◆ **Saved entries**
*-*-*
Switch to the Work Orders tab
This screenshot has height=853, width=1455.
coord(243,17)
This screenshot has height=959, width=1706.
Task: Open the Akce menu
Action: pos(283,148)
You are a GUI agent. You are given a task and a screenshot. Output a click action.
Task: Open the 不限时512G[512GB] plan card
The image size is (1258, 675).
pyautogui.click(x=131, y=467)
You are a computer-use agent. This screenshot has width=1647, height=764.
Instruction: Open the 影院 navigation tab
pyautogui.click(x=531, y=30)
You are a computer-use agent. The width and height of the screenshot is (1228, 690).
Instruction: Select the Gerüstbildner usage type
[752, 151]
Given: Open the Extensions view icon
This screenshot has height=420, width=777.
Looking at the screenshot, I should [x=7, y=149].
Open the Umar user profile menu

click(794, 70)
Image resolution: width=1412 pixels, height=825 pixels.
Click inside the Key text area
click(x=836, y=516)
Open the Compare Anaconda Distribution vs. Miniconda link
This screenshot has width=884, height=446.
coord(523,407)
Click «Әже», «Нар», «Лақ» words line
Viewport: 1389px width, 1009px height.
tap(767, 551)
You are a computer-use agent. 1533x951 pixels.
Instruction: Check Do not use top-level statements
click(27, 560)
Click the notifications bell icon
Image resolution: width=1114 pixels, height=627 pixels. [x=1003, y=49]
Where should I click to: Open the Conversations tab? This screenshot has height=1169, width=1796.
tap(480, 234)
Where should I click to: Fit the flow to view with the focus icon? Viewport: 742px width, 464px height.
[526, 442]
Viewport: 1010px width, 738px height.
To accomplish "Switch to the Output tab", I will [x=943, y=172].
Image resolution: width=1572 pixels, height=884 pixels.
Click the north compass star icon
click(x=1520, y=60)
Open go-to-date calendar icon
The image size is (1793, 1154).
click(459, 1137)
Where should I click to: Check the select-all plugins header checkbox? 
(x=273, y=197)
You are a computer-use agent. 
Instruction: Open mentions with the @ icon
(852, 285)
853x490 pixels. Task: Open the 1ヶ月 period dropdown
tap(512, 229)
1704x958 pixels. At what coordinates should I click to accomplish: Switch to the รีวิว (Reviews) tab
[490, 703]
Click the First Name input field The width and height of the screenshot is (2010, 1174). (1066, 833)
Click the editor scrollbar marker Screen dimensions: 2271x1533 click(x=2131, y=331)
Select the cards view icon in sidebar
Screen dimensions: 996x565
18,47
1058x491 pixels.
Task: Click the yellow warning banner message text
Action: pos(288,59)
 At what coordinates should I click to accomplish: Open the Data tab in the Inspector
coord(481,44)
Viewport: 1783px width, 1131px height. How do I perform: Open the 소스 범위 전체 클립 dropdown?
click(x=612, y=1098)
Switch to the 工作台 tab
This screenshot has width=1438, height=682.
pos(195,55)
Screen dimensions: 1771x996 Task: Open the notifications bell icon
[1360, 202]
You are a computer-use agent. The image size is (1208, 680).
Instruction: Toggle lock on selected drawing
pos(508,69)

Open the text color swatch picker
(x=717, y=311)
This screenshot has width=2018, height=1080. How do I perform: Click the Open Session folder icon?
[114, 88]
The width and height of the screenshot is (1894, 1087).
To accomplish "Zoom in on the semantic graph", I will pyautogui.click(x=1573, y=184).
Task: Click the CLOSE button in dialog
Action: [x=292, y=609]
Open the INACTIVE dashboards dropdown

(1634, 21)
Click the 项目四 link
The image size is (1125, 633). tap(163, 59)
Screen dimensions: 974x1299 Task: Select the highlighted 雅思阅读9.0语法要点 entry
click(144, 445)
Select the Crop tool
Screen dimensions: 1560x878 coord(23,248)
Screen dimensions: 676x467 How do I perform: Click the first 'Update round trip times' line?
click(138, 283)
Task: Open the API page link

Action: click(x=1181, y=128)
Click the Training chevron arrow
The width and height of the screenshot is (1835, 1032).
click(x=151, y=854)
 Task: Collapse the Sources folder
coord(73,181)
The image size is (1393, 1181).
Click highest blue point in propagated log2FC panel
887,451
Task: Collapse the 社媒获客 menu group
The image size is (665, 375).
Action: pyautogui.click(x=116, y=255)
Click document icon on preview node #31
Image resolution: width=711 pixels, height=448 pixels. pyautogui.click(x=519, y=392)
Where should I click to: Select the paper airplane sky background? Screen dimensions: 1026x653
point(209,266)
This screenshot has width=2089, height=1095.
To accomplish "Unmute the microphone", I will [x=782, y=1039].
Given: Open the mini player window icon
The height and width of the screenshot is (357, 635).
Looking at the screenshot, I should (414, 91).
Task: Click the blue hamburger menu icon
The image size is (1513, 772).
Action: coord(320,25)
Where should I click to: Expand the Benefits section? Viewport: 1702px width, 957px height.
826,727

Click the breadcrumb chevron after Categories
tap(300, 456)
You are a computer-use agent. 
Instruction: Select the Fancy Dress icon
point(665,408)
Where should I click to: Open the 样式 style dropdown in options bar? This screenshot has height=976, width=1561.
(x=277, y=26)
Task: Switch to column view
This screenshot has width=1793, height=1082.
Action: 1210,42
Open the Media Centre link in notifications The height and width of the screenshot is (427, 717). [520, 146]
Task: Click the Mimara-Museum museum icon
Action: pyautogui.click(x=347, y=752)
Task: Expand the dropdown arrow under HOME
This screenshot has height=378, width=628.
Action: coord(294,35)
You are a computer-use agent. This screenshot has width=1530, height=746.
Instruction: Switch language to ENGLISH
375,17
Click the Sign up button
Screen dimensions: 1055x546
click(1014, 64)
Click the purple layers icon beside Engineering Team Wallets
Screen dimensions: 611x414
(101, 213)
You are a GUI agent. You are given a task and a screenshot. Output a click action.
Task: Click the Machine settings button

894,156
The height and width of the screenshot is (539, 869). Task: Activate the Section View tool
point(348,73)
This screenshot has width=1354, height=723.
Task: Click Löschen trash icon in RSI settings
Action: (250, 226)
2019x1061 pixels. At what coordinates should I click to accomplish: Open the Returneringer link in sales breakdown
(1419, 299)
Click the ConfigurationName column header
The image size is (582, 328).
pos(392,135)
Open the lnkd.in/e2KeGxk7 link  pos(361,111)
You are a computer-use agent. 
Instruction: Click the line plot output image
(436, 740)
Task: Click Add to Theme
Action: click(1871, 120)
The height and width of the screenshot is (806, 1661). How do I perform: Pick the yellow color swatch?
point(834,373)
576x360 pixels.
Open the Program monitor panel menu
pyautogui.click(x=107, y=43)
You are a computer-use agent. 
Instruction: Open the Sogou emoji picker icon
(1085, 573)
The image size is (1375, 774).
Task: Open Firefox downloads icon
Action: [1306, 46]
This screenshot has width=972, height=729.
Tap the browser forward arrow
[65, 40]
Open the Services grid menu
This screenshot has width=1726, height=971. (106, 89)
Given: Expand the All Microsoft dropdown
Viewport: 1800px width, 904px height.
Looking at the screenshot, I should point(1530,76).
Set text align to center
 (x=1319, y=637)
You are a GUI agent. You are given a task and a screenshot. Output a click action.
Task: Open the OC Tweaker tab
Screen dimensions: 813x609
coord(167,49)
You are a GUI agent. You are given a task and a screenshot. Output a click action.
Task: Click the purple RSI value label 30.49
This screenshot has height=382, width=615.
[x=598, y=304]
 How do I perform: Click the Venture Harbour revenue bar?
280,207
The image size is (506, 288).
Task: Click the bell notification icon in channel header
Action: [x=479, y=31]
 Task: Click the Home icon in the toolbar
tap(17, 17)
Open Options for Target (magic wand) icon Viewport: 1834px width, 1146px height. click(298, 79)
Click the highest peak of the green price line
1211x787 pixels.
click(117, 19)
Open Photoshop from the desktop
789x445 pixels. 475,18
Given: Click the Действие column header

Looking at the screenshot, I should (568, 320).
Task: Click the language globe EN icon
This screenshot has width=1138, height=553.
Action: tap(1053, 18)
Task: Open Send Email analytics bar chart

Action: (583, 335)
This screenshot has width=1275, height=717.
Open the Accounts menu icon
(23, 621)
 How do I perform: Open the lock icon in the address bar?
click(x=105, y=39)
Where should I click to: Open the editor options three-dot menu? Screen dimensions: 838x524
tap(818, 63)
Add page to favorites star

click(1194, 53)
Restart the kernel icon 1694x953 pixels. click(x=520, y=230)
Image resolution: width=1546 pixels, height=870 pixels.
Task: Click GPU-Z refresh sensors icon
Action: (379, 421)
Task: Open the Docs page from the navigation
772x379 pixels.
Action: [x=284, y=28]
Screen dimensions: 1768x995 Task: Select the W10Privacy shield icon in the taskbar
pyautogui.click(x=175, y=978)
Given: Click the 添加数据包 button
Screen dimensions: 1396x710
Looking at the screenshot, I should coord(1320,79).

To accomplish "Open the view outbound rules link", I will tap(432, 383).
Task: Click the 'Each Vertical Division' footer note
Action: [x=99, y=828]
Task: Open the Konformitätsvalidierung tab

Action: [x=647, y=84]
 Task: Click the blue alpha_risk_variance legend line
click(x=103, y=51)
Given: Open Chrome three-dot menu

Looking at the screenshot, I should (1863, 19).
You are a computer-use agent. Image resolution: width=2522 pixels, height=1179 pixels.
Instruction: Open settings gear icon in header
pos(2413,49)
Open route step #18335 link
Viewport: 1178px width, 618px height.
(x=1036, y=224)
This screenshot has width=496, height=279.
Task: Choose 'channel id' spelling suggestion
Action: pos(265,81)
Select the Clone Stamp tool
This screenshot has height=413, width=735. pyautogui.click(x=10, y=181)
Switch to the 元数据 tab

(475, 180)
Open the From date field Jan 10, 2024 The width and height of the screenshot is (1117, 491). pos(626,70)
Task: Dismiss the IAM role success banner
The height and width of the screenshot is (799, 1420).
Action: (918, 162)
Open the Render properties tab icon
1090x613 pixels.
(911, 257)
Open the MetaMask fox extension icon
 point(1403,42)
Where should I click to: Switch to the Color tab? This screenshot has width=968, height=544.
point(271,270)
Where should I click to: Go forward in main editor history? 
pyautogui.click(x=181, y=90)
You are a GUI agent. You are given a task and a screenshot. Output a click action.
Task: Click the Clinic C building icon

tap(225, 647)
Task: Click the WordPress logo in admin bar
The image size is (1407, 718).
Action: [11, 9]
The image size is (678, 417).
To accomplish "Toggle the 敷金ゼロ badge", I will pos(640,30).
*-*-*
◆ **Task description**
Up to and including the last line of the records above, print exactly every line from the one that contains "Task: Click the Clinic C building icon" onward.

◆ **Exercise answer**
Task: Click the Clinic C building icon

tap(225, 647)
Task: Click the WordPress logo in admin bar
The image size is (1407, 718).
Action: [11, 9]
The image size is (678, 417).
To accomplish "Toggle the 敷金ゼロ badge", I will pos(640,30).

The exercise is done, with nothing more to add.